Your explanation of the placement of that first red dot is what I understood you to mean except that I was also trying to get clarification about why you believe PFS would be low to begin with.
The location of that "red dot" doesn't mean PFS is low per se. If it is above Z=0 it means DCVax is trending better then Placebo on PFS. If it is below Z=0 it means Placebo is trending better than DCvax on PFS.
This is why I interjected what I believed to be your past point about early apparent eventing being called progression due to potential faulty adjudication of pseudo progression.
OK, I think we're on the same page, but just to be clear we are talking about two different types of psPD.
The first "type" of psPD is due to chemorad treatment. Most of these patients will be removed at baseline. Any few who make it to be randomized should be balanced. They will not have any effect (perhaps a slight dilution, but negligible).
The second "type" of psPD may be due to inflammation from an immune response to DCVax. We know some patients in the P2 had exhibited signs of this but we don't know if it was the "first type" above (due to chemorad) or due to DCVax. It is this second type that, if it occurred, would only occur in the DCVax arm. And this is what RKMatters and I were arguing about.
I would like your explanation of why you think the red dot might be where you placed it if not because of pseudoprogression events being called progression especially in light of potential OS benefit from DCVax.
Remember, that plot is about PFS. The "red dot" is a hypothetical result at the interim for PFS (if the interim occurred in the summer of 2015 as planned).
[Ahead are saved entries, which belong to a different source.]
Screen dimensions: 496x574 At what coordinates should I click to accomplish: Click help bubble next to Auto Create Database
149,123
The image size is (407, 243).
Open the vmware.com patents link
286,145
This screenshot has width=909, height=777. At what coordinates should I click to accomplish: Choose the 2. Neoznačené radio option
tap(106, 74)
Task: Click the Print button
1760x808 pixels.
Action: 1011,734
I placed that "red dot" above the Z=0 line indicating results were trending positive for PFS, but below the futility line (indicating the trial is futile if continued. I wanted you and others to be able to easily see a situation where treatment could ethically be continued to be given (the results are trending positive) but at the same time where it is unethical to enroll additional patients (the trial is futile).
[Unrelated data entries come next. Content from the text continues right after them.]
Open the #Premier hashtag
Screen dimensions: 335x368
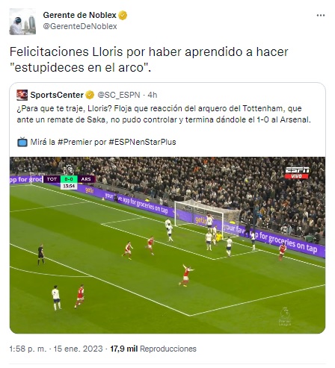tap(75, 142)
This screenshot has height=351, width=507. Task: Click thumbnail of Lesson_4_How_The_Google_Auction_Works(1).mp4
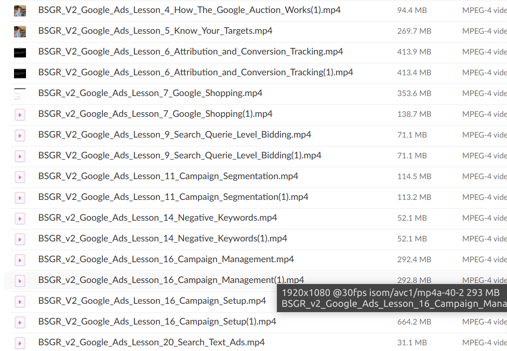(x=20, y=10)
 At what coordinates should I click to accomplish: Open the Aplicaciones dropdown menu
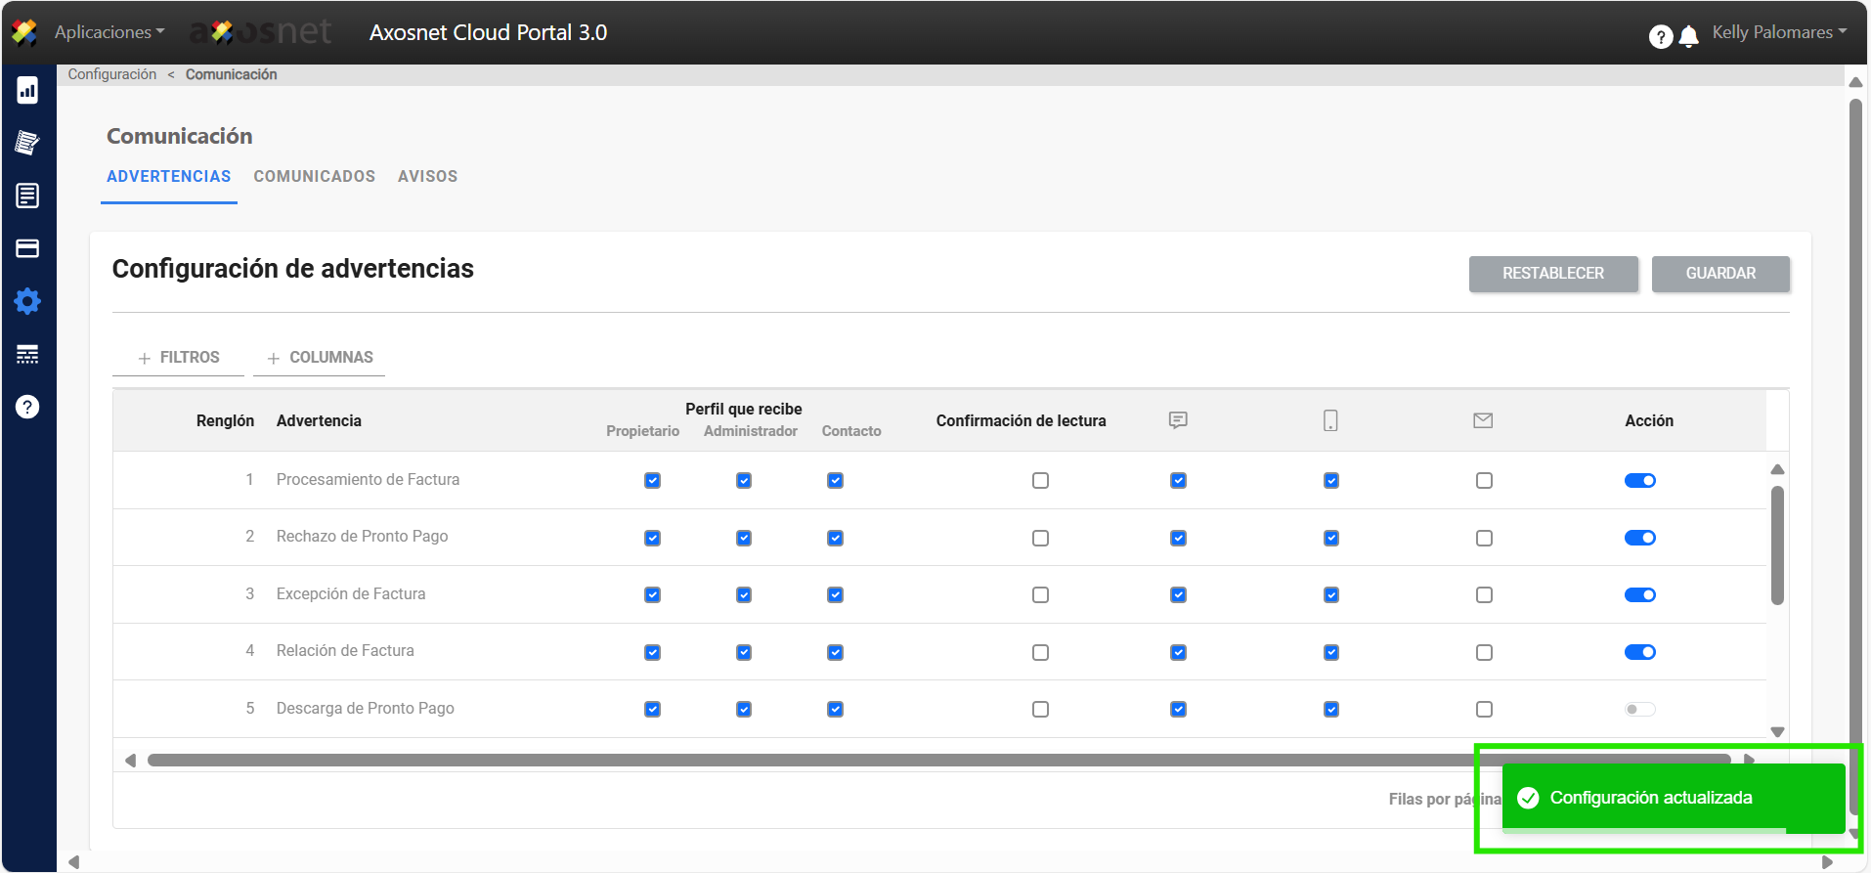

But, I also asked you to consider the situation of what would happen if that red dot was BELOW the Z=0 line. That suggests that placebo is trending better. However, given our knowledge about immunotherapies causing false progressions, such a finding might actually be expected for an effective immunotherapy. So, if the DSMB looked also at OS, and saw an OS trend in favor of DCVax (along with a negative trend for PFS), I think that would also be a situation where it is ethical to allow patients to continue to be treated (but still, no longer enroll new patients).
But the argument put forth by some that we know the trial isn't futile because they are allowing patients to remain on treatment is false. That argument doesn't dismiss the futility theory. Not at all.
However, for myself, if I knew the "red dot" was below that Z=0 line I would take that as a positive signal that DCVax "works". I say that because I don't think DCVax is harmful. It either has no effect or it is beneficial. So results below that Z=0 line would suggest to me biologic activity; the same biologic activity seen in the P2 (where we don't know if it was chemorad psPD or an immune response psPD.). And I would view that as a positive for DCVax's efficacy (not for the PFS endpoint, LOL, but for the treatment itself).
So yeah, I think it very likely the DSMB saw futility. Maybe they didn't communicate that to the sponsor and just said "stop enrolling, we can't tell you more", I dunno. Maybe they just reported to a steering committee who are keeping details from NWBO to protect trial integrity. Maybe NWBO knows and are keeping it quiet because they don't want to bias the OS data.